As it stands, there is no real taming of Kat in this movie. Thus, it works a lot more like a standard teen romance where the two of them have to feel around their feelings for each other around a plot where misunderstandings can occur and get in the road than with him having to really break down her barriers and find a way to get her to let go of her issues and anger and become a better person. So there is no speech where she talks at all about how she’s stopped being so much of a shrew and why she did that, and so no equivalent to the actual taming of the shrew or any real acknowledgement that she ever was. So that aspect is totally lost.
What this does, ironically, is make it so that Bianca has the more interesting arc. In the play, the audience’s perception of her moves from her being all sweetness and light to her becoming more of a shrew herself, while in the movie she is still somewhat sweet but is shown or at least talked about as being more selfish from the start, which she loses at the end of the movie. There’s even a scene where the newcomer, frustrated with feeling that she is using him, asks her if she was always that selfish and she sheepishly and morosely says “Yes”, realizing that she has indeed been a bit selfish. She also picks up or at least demonstrates that she’s not that different from Kat and has picked up her ability to stand up for herself, pushing the newcomer to ask her out and, of course, beating up the Alpha Jock at the end, while realizing that what he could offer isn’t worth having but what the newcomer has to offer is. So she has the better arc and ends up being the most interesting and sympathetic character in the movie.

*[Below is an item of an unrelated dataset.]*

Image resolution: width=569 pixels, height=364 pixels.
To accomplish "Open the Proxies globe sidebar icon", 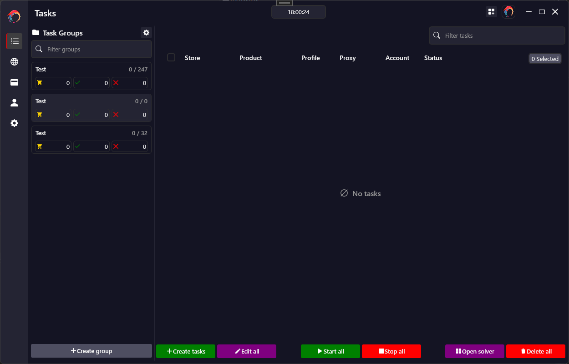I will click(15, 62).
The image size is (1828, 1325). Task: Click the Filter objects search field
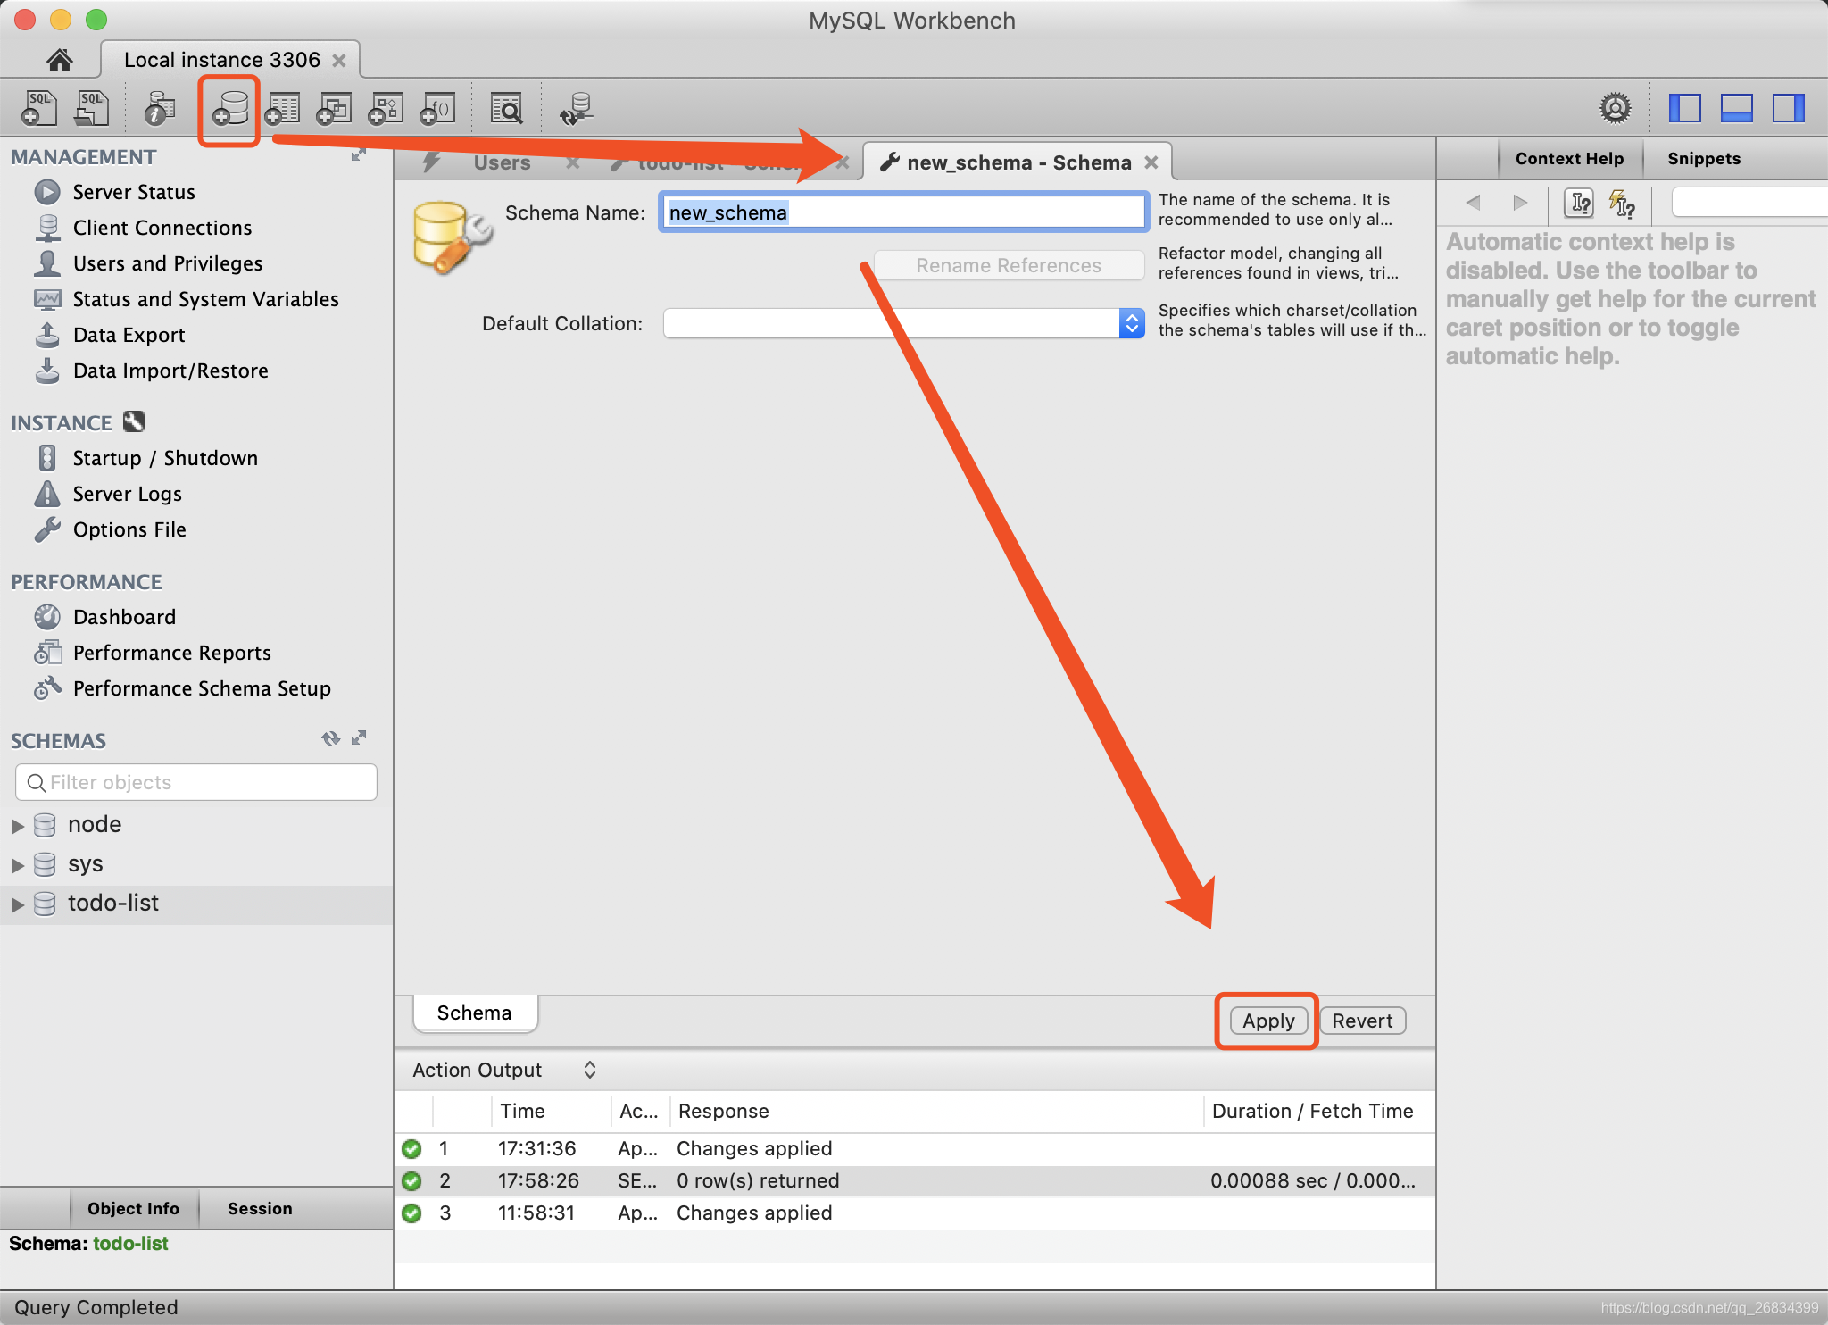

The movie itself isn’t bad, and is still a movie that I might want to rewatch at some point, so it goes into my closet of movies to rewatch at some point. However, as noted, despite its copious references to the play and to Shakespeare — mainly names and the interest of one of the minor characters in Shakespeare — it doesn’t really capture “The Taming of the Shrew” because it leaves the taming part out (unless you count Bianca’s conversion as that, but she’s too nice from the start for that to work). Still, that doesn’t count against it as its own work, but does make it a poor movie as a follow-on to “The Taming of the Shrew”.